SATHA: Sowing Moon—First Cool Moon
In those days, I could not sleep, for grief had rolled into grief: a dear cousin slain, a sister kidnapped, our clan destroyed and scattered. The last sorrow—a harrowing journey to a far region where comfort of family and friend could not be found—was the worst of all. My mother changed, growing more sullen than before. She wept continually, crying aloud and begging the Good Maker to roll back time and to bring back her lost youth, her lost fortune, lost clan, and stolen child. So as I paced outside the college courtyard, listening to the songs of the young men inside, I could not help but be overwhelmed with grief.
Many young warriors had died during the forty-year war, and as the songs floated upward and away from me, I imagined their lives also flying away from us. Because of the war, I had not had the privilege of education. I had not studied the dead languages, as one should. Born to wealth but reared in poverty, I did not long for what I did not have. But often I found myself wondering about my lost education. Which language is being sung? I wondered now. Paetan or Seythof? What are the words of the song? As I pondered this, Mam raced up to me.
“What are you doing here, Satha?” She peered out at the marketplace. “Didn’t I tell you to meet me in front of the sword seller’s shop? Standing here, listening to men sing the day before the Rose Moon, a day when love is on the minds of all! People will say Monua’s daughter is so poor and lonely, she went searching for a man.”
The college lay on the western arc, opposite the Rock Gate and a stone’s throw from the sword seller’s shop. I gestured toward the courtyard wall. “I heard the collegians, so I came closer to hear the song. Do you think Father can tell me what this song means? Do you think they’re singing about the Angleni wars?”
“The Angleni!” She spat out the invaders’ names with such venom I feared the afternoon would be filled with her recounting of bitter memories. “I don’t want to hear about them, even in songs bewailing their cruel deeds. Come, hurry to the sword shop.”
“But Father doesn’t trade swords. Why should we—”
She glanced back over her shoulder as we sped along. “You’re asking too many questions, Satha. Hurry! We have little time.”

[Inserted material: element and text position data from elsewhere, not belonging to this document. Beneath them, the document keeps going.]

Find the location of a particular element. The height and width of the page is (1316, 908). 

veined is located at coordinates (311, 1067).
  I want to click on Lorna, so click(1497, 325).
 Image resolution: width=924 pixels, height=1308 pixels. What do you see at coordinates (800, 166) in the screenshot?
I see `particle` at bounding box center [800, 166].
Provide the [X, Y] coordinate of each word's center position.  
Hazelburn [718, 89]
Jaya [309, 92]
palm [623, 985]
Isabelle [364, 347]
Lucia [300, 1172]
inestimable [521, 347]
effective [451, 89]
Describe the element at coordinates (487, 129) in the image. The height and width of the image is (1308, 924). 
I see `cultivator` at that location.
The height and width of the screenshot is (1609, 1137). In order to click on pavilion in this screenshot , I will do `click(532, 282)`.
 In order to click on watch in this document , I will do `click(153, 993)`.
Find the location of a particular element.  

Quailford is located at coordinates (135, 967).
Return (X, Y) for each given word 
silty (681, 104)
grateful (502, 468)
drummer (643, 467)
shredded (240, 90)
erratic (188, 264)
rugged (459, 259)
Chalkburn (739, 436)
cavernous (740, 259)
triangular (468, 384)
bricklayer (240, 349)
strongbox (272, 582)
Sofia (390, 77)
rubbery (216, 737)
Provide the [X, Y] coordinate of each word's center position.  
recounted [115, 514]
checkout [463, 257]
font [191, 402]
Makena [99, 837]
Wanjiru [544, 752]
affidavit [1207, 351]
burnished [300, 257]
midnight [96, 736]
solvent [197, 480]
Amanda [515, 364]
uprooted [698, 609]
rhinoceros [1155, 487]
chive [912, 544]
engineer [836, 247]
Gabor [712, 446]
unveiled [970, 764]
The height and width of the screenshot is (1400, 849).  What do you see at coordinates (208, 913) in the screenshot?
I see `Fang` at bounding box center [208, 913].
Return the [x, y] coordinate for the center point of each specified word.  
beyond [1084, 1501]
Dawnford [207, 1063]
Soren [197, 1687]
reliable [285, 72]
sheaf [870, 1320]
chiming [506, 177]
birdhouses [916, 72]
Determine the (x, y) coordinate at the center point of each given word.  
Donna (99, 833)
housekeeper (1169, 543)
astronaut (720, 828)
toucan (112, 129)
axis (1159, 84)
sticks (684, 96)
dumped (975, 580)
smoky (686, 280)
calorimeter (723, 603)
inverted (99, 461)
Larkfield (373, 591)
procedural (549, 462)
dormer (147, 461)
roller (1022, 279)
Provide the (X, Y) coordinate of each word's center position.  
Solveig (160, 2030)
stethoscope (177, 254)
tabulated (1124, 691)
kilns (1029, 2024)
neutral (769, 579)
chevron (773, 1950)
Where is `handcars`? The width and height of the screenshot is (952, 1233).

“Why should not I ask? You ordered me here and then took so long getting here—” I noticed newly applied kohl around her eyes. She had changed her kaba too. The kaba she had changed into was torn and ragged along the hem, far worse than the one she had worn earlier. The gyuilta thrown over it had been relegated to the scrap heap. I understood then that she had determined to appear both lovely and destitute at the same time. This decision provoked even my curiosity—and I was not one who was naturally curious. I tried to ignore this wonder beside me fearing that asking questions would only drag me into affairs I wanted nothing to do with.